Exact copy, no pictures: reproduce every record below as it stands.
--------------------------------
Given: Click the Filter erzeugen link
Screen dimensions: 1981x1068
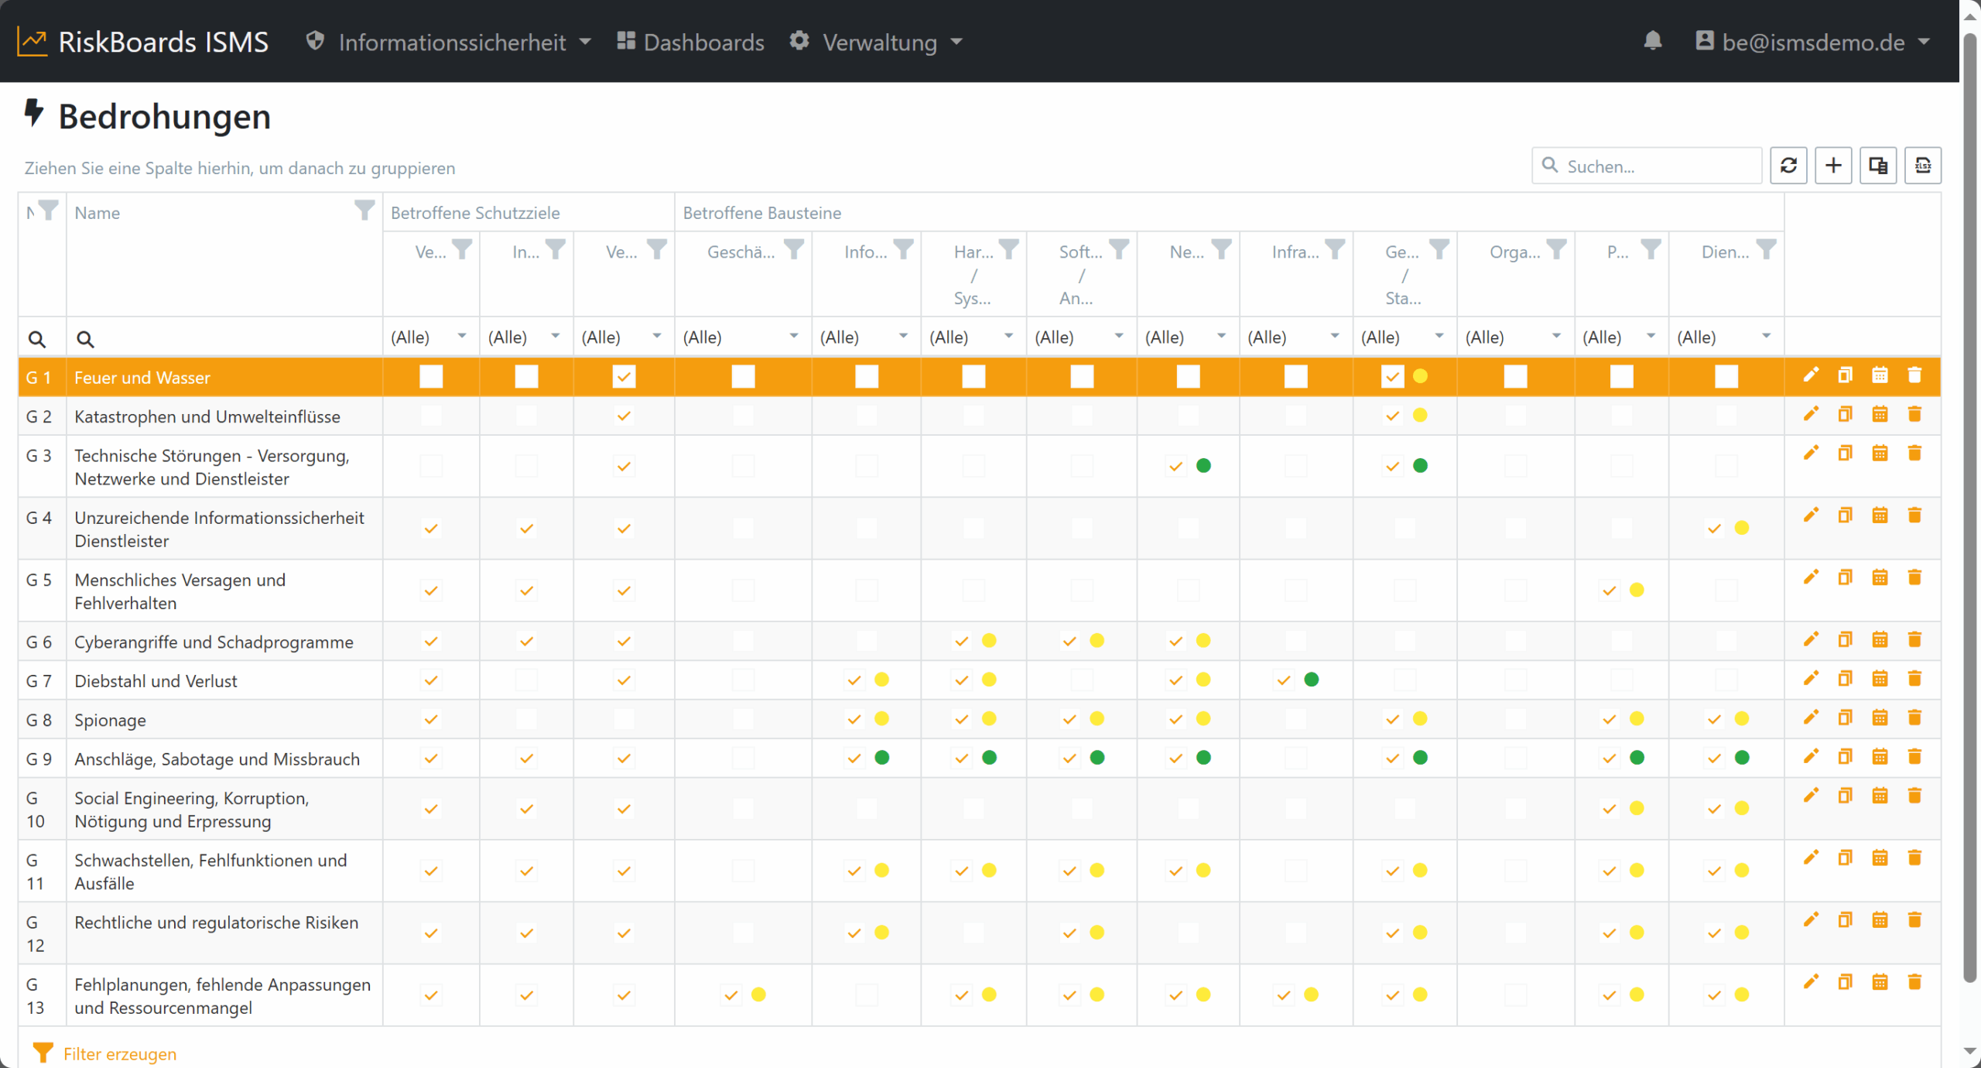Looking at the screenshot, I should coord(119,1054).
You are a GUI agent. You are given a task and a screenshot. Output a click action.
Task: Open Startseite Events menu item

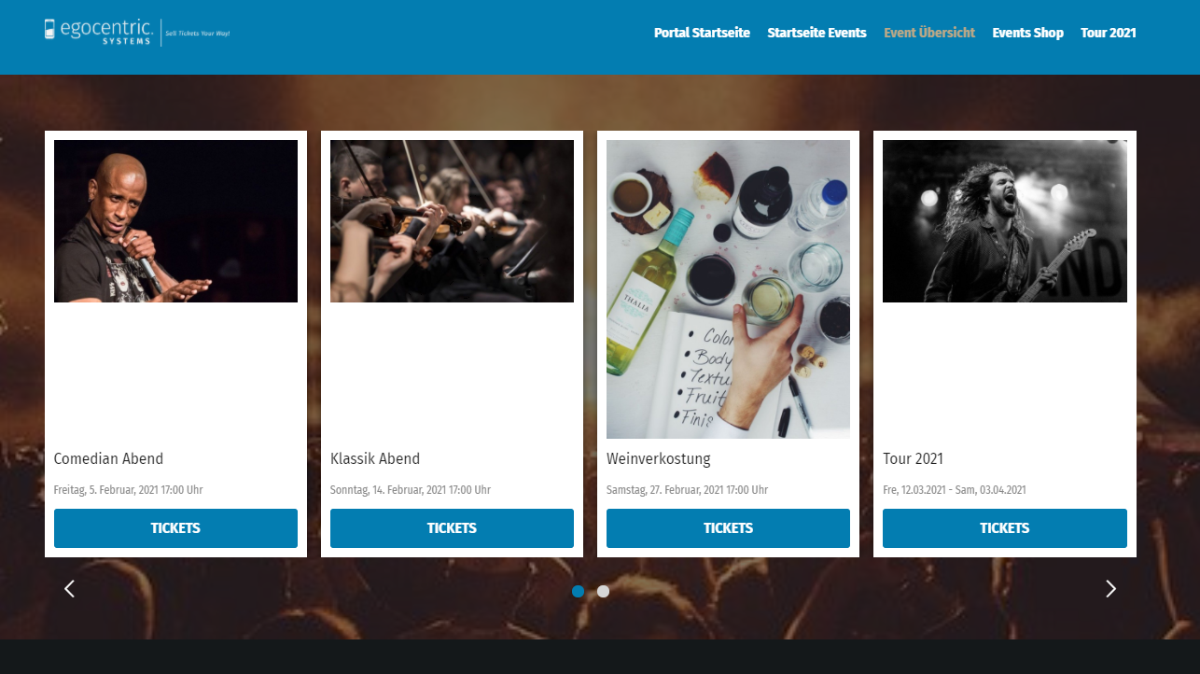(x=816, y=33)
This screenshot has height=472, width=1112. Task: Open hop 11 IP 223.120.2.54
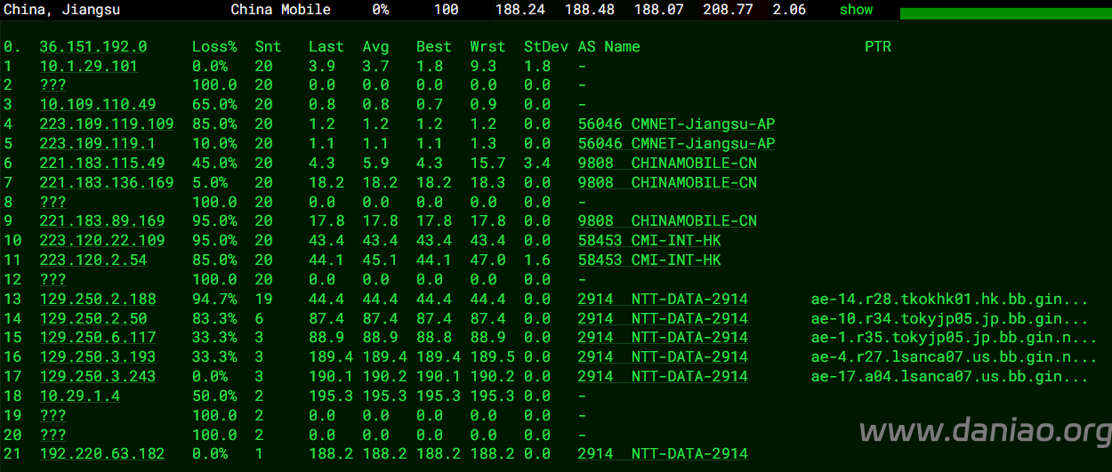click(x=93, y=260)
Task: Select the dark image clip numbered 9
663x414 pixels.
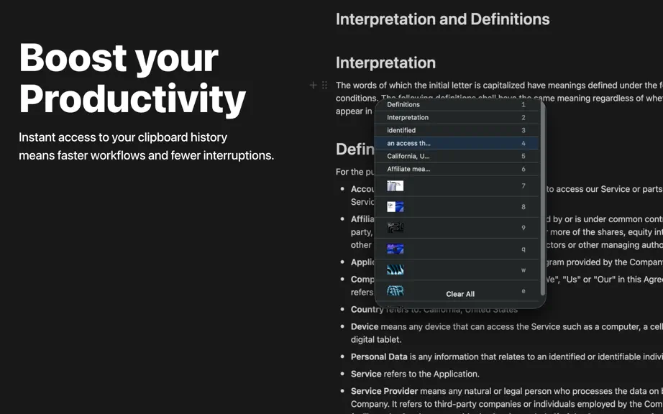Action: [457, 228]
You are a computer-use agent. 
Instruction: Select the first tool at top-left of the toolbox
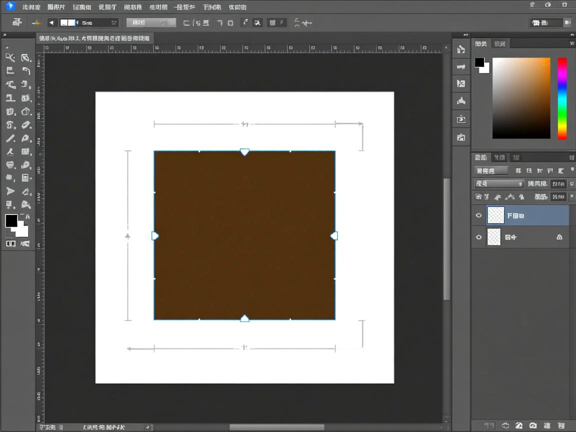coord(10,58)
--------------------------------
### Response for this exercise
Given: Click the Filter erzeugen link
Screen dimensions: 1981x1068
Looking at the screenshot, I should coord(119,1054).
You are a GUI agent. You are given a task and a screenshot. Output a click action.
Task: Open Startseite Events menu item

(x=816, y=33)
This screenshot has height=472, width=1112. Task: Open hop 11 IP 223.120.2.54
click(x=93, y=260)
Task: Select the dark image clip numbered 9
663x414 pixels.
Action: [457, 228]
You are a computer-use agent. 
Instruction: Select the first tool at top-left of the toolbox
coord(10,58)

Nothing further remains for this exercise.